The task.
Nothing but the lines from the one with "The width and height of the screenshot is (1305, 604)." through the final line of the listing should appear in the answer, each copied exactly.
▼
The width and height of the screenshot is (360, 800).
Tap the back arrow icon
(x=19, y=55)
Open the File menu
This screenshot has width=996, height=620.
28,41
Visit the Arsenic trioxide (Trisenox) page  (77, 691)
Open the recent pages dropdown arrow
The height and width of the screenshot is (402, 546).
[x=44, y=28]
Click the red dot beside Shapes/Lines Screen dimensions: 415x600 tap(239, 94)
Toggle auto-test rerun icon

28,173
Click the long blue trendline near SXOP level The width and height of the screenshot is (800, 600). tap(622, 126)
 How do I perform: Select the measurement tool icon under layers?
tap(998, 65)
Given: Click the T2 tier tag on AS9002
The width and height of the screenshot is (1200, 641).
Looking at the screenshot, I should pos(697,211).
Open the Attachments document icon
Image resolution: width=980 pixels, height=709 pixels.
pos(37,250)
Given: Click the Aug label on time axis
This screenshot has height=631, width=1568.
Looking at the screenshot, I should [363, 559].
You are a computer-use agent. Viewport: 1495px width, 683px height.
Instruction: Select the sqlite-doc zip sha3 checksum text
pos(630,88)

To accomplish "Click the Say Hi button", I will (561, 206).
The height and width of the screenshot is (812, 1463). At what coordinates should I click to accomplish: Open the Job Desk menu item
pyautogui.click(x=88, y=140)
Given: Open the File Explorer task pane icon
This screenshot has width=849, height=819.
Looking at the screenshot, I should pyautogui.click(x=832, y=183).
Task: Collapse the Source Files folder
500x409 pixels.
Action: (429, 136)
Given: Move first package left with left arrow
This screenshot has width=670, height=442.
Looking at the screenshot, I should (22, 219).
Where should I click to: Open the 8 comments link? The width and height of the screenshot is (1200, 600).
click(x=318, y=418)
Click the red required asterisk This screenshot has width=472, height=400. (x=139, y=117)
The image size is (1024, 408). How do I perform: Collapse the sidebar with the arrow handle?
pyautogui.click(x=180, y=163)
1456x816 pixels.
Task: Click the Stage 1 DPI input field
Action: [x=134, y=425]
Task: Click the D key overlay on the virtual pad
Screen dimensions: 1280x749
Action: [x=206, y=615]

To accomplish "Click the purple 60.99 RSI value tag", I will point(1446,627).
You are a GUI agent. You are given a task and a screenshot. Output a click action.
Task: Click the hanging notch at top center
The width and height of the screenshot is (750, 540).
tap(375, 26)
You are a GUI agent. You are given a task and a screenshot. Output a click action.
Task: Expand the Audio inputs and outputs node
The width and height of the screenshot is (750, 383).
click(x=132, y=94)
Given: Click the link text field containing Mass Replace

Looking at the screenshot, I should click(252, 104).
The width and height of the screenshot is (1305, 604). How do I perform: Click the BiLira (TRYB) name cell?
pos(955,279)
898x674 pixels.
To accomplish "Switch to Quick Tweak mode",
▲
Exercise response.
The width and height of the screenshot is (1305, 604). How do I perform: Click the BiLira (TRYB) name cell?
pos(955,279)
898x674 pixels.
To accomplish "Switch to Quick Tweak mode",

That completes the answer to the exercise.